WHAT IS EXPECTED ::
Copy out the following lines unchanged, from first to last.

(Stored entries)
==*==
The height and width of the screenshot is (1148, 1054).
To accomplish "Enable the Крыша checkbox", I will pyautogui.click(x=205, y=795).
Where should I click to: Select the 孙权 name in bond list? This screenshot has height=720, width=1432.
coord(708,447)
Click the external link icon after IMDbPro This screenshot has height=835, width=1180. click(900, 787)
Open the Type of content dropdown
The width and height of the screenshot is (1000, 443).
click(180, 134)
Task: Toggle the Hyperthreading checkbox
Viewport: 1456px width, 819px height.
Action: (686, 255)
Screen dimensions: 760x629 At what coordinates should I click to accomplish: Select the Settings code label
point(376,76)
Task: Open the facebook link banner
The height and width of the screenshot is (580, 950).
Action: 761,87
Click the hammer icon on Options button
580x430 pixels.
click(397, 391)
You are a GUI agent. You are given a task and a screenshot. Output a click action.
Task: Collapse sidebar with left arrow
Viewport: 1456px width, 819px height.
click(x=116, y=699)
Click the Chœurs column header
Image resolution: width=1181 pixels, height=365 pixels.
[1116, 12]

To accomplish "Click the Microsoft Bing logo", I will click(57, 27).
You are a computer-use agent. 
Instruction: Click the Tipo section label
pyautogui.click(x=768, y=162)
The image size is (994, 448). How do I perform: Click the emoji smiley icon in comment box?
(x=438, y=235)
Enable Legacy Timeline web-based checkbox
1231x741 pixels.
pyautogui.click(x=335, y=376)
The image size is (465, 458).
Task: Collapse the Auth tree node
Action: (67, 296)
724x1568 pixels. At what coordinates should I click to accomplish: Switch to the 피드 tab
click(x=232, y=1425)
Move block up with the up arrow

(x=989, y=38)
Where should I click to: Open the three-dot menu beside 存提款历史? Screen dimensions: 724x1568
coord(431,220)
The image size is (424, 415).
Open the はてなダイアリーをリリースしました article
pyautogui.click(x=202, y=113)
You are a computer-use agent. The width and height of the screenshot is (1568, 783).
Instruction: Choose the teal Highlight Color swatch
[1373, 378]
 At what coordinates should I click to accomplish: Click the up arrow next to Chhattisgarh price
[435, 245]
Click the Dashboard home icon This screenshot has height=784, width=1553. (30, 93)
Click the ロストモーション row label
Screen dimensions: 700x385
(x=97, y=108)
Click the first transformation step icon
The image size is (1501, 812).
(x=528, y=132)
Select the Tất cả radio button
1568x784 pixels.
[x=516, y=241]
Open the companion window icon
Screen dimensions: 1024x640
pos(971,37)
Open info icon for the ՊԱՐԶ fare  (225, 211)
==*==
WRITTEN SOLUTION ::
The height and width of the screenshot is (1148, 1054).
To accomplish "Enable the Крыша checkbox", I will pyautogui.click(x=205, y=795).
Where should I click to: Select the 孙权 name in bond list? This screenshot has height=720, width=1432.
coord(708,447)
Click the external link icon after IMDbPro This screenshot has height=835, width=1180. click(900, 787)
Open the Type of content dropdown
The width and height of the screenshot is (1000, 443).
click(180, 134)
Task: Toggle the Hyperthreading checkbox
Viewport: 1456px width, 819px height.
Action: (686, 255)
Screen dimensions: 760x629 At what coordinates should I click to accomplish: Select the Settings code label
point(376,76)
Task: Open the facebook link banner
The height and width of the screenshot is (580, 950).
Action: 761,87
Click the hammer icon on Options button
580x430 pixels.
click(397, 391)
You are a GUI agent. You are given a task and a screenshot. Output a click action.
Task: Collapse sidebar with left arrow
Viewport: 1456px width, 819px height.
click(x=116, y=699)
Click the Chœurs column header
Image resolution: width=1181 pixels, height=365 pixels.
[1116, 12]

To accomplish "Click the Microsoft Bing logo", I will click(57, 27).
You are a computer-use agent. 
Instruction: Click the Tipo section label
pyautogui.click(x=768, y=162)
The image size is (994, 448). How do I perform: Click the emoji smiley icon in comment box?
(x=438, y=235)
Enable Legacy Timeline web-based checkbox
1231x741 pixels.
pyautogui.click(x=335, y=376)
The image size is (465, 458).
Task: Collapse the Auth tree node
Action: (67, 296)
724x1568 pixels. At what coordinates should I click to accomplish: Switch to the 피드 tab
click(x=232, y=1425)
Move block up with the up arrow

(x=989, y=38)
Where should I click to: Open the three-dot menu beside 存提款历史? Screen dimensions: 724x1568
coord(431,220)
The image size is (424, 415).
Open the はてなダイアリーをリリースしました article
pyautogui.click(x=202, y=113)
You are a computer-use agent. The width and height of the screenshot is (1568, 783).
Instruction: Choose the teal Highlight Color swatch
[1373, 378]
 At what coordinates should I click to accomplish: Click the up arrow next to Chhattisgarh price
[435, 245]
Click the Dashboard home icon This screenshot has height=784, width=1553. (30, 93)
Click the ロストモーション row label
Screen dimensions: 700x385
(x=97, y=108)
Click the first transformation step icon
The image size is (1501, 812).
(x=528, y=132)
Select the Tất cả radio button
1568x784 pixels.
[x=516, y=241]
Open the companion window icon
Screen dimensions: 1024x640
pos(971,37)
Open info icon for the ՊԱՐԶ fare  (225, 211)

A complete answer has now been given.